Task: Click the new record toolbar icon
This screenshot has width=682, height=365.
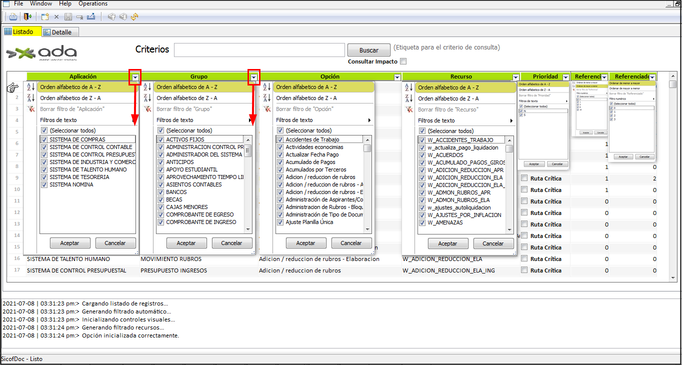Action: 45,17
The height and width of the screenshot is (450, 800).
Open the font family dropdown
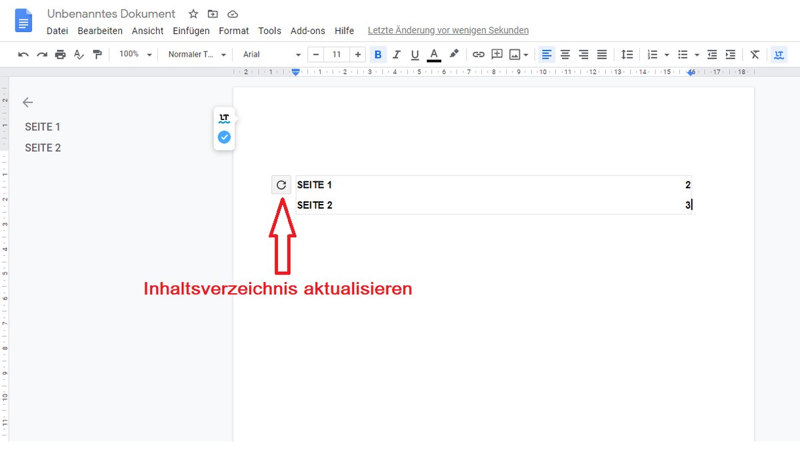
—————
Requirements:
Reproduce all of the data above line for line, with no changes to the wording, and leave the pictures out.

Exercise answer:
Task: Click the new record toolbar icon
This screenshot has width=682, height=365.
Action: 45,17
The height and width of the screenshot is (450, 800).
Open the font family dropdown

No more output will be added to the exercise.